▸ **Task item**: Using the records below, transcribe word for word the stretch from the line that contains "Click the Publisher icon beside .pub" through the line that contains "Image resolution: width=1160", both end lines included, and nothing else.

▸ **Data**:
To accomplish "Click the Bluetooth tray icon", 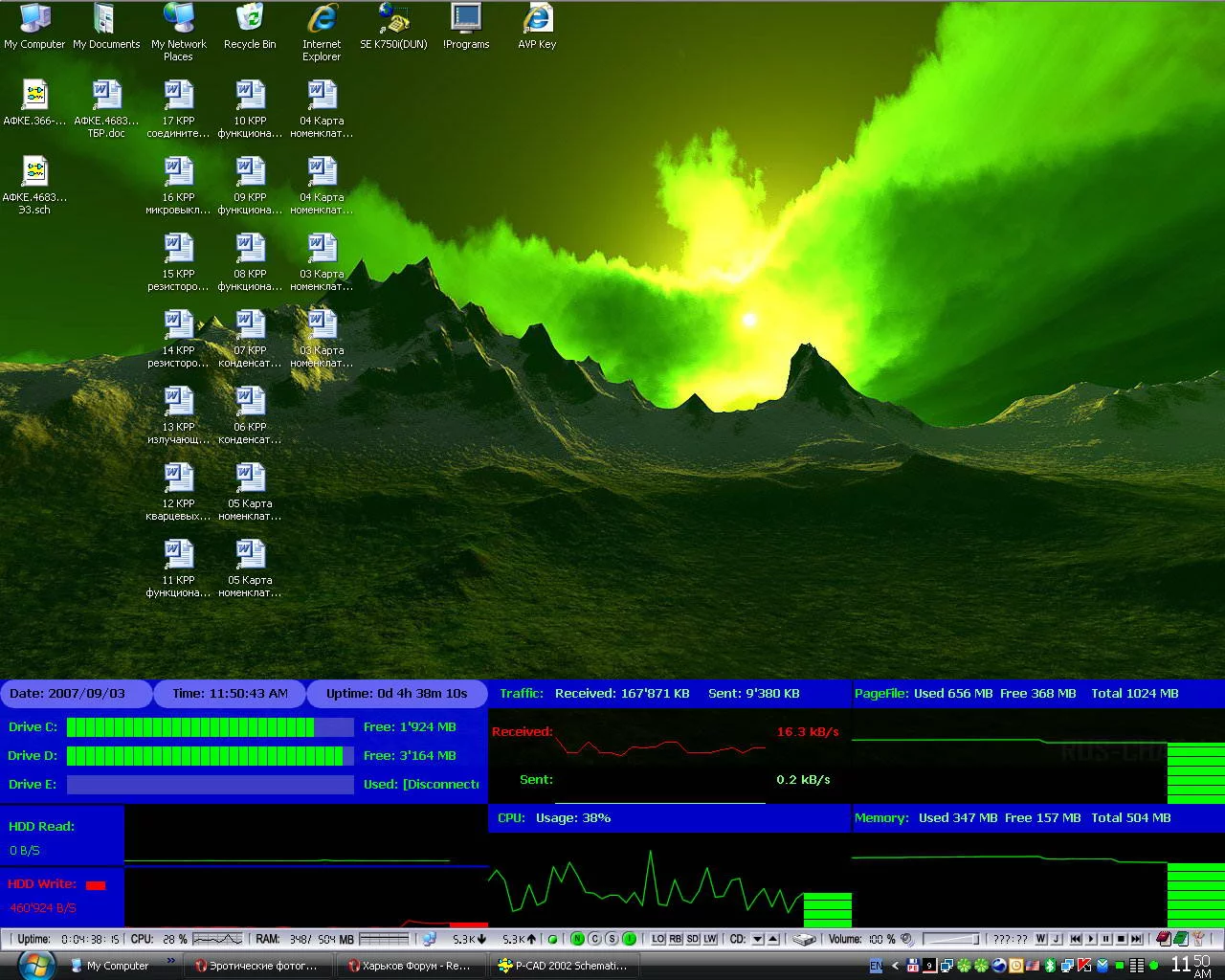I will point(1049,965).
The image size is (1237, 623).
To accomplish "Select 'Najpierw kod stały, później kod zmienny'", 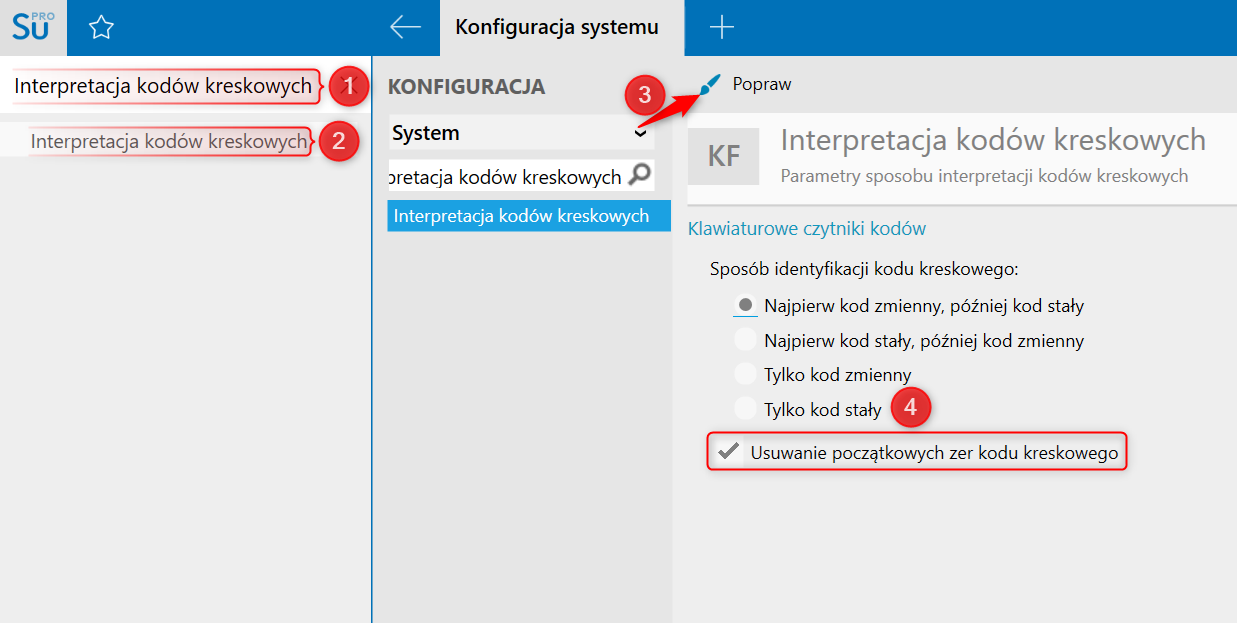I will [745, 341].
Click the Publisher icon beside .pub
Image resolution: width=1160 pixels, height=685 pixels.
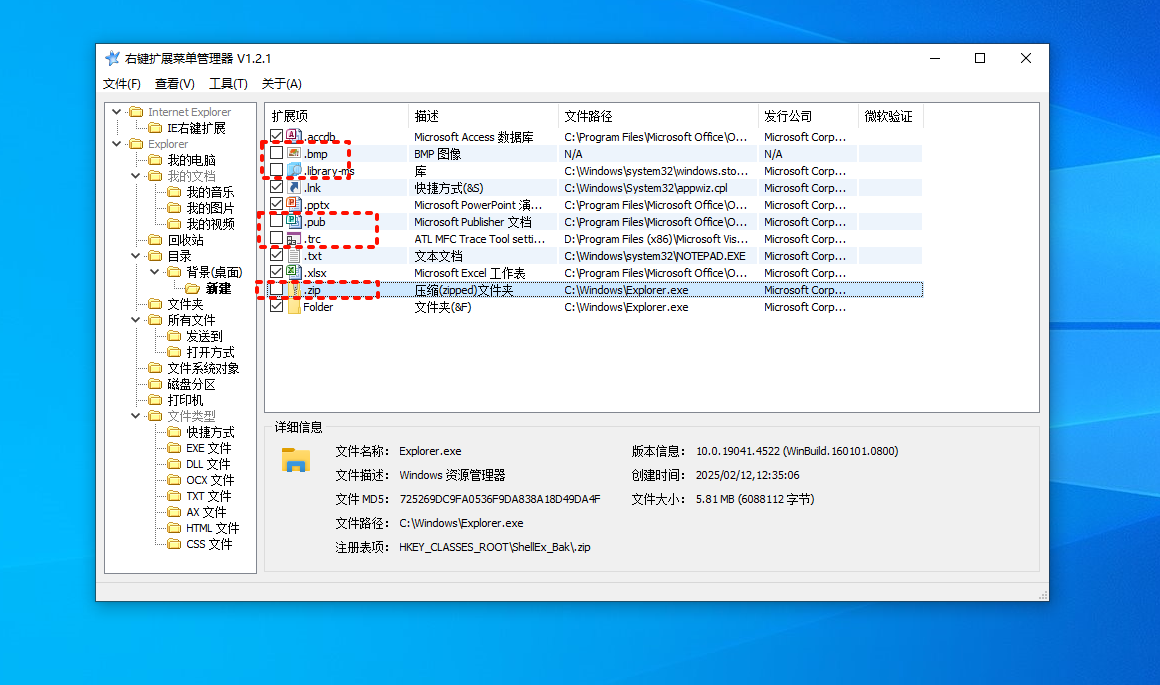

...

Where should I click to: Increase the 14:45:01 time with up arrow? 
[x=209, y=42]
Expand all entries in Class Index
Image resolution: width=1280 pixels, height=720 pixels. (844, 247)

▸ **Response area**:
Click the Publisher icon beside .pub
Image resolution: width=1160 pixels, height=685 pixels.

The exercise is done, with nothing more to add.